Washington Post media writer Howard Kurtz reported Tuesday that Comedy Central's Jon Stewart told reporters at a University of Denver breakfast that Fox's fair-and-balanced slogan is an insult "to people with brains" and that only "Fox News Sunday" host Chris Wallace "saves that network from slapping on a bumper sticker...Barack Obama could cure cancer and they'd figure out a way to frame it as an economic disaster."
[F-BOMB UPDATE: On Tuesday afternoon, Kurtz relayed that "I reported that he called the fair-and-balanced claim an insult to people with brains. What he actually said was that it was 'a [blank] you to people with brains.'"]
The rapid-response team at Fox quickly replied to Kurtz: "Jon's clearly out of touch," citing a Pew Research Center study showing the network has the most balanced audience in cable news, 39 percent Republicans and 33 percent Democrats. "But being out of touch with mainstream America is nothing new to Jon, as evidenced by the crash-and-burn ratings of this year's Oscars telecast."

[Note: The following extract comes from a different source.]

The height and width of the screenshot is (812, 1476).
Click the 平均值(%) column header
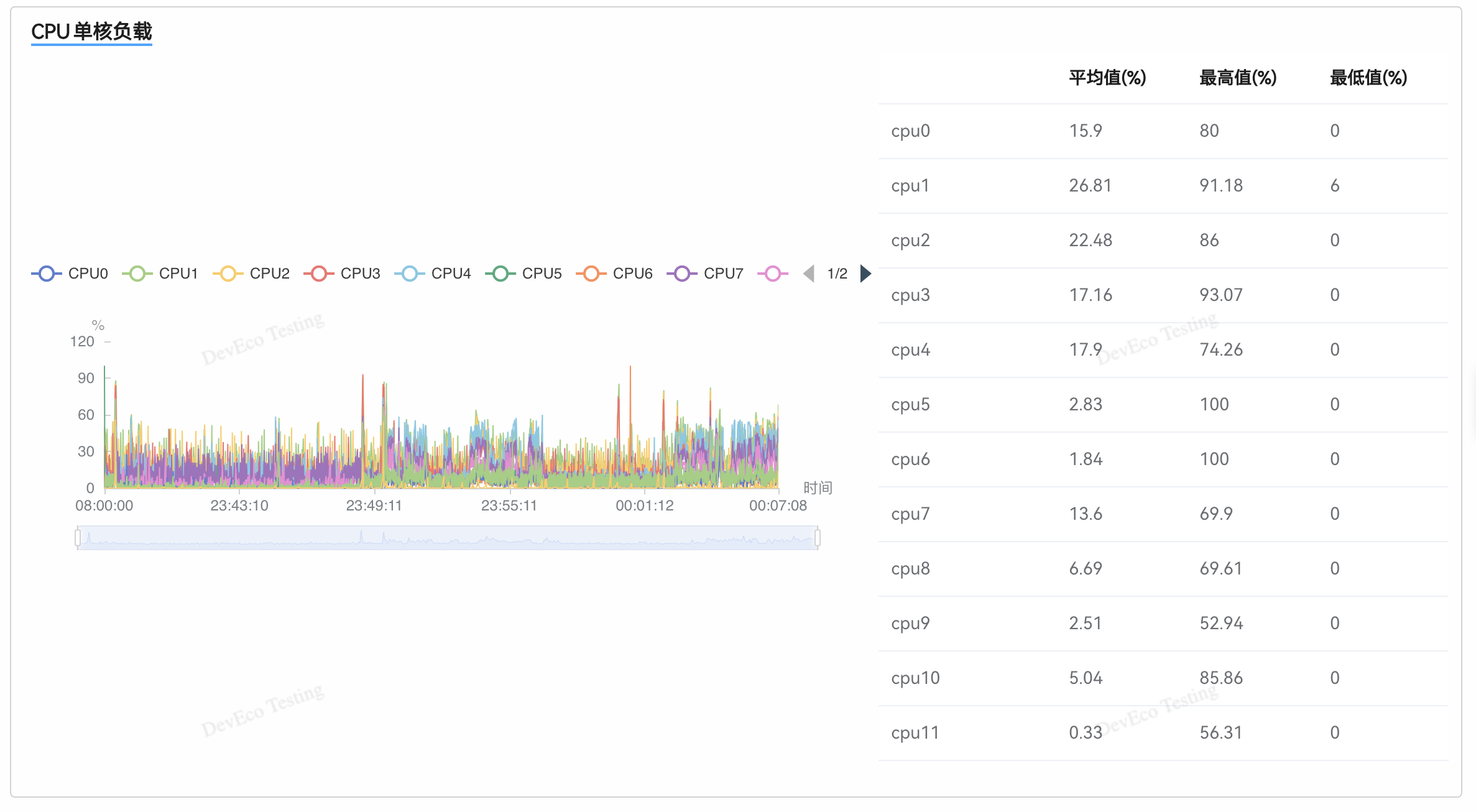[x=1107, y=78]
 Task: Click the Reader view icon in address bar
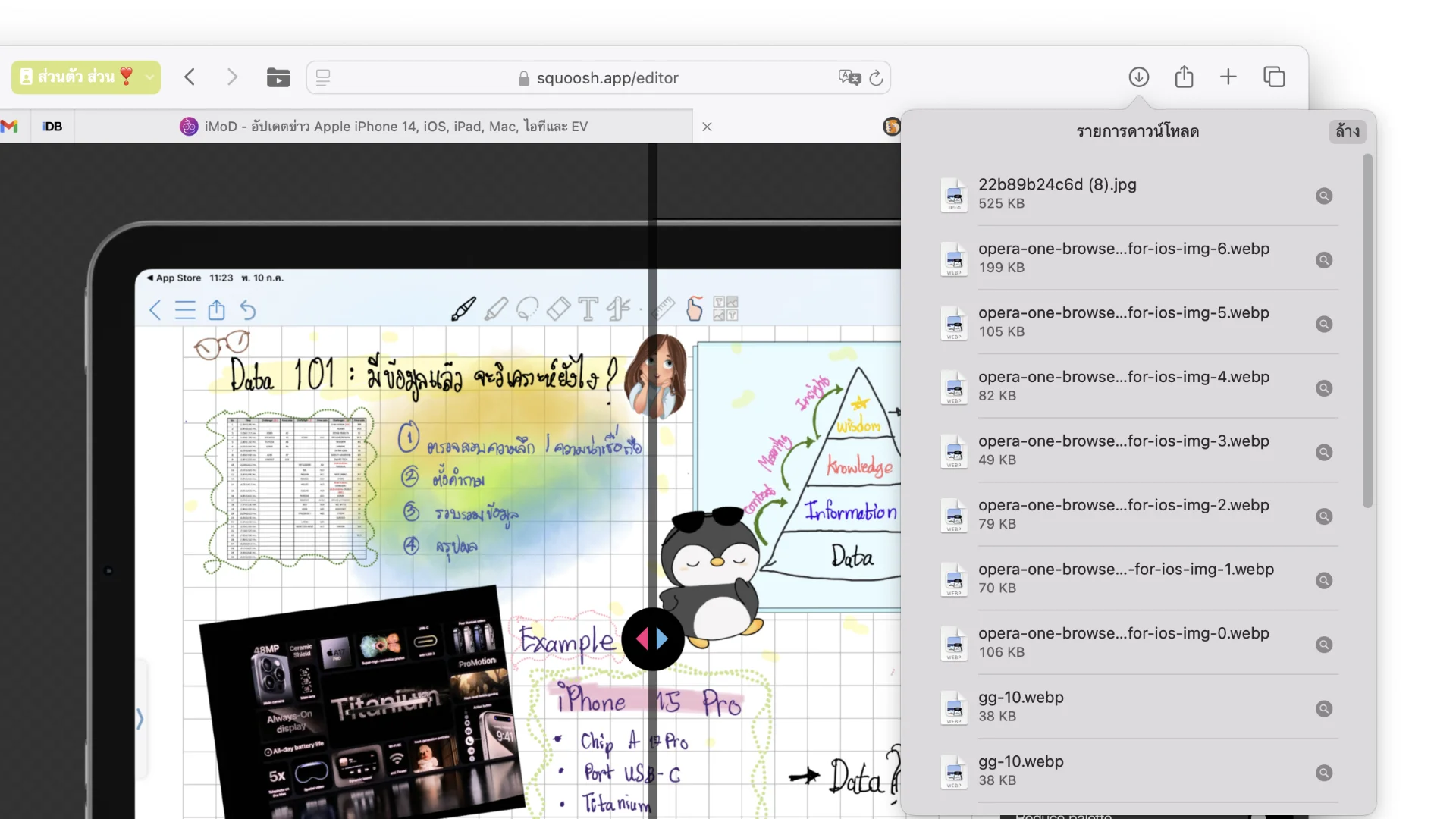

Stewart also proclaimed "I'm stunned to see Karl Rove on a news network as an analyst," Stewart, who’s admitted voting for John Kerry in 2004 (and who could forget his unfunny God-I-admire-you interview with Kerry that year?), said he didn't see CNN's James Carville, the former Bill Clinton aide, in the same category because "I don't think he's being passed off as a sage."
What Stewart means here is like any other Bush-loathing liberal, he’s stunned that Rove isn’t in jail due to their heavy-breathing ardor for "justice" in the Joe Wilson-Valerie Plame book-and-a-movie-deal drama.
Update 13:59 | Matthew Sheffield. It's also odd that Stewart seems so upset about Rove considering the much higher number of Democrats who have transitioned to TV news such as Chris Matthews, George Stephanopolous and the late Tim Russert.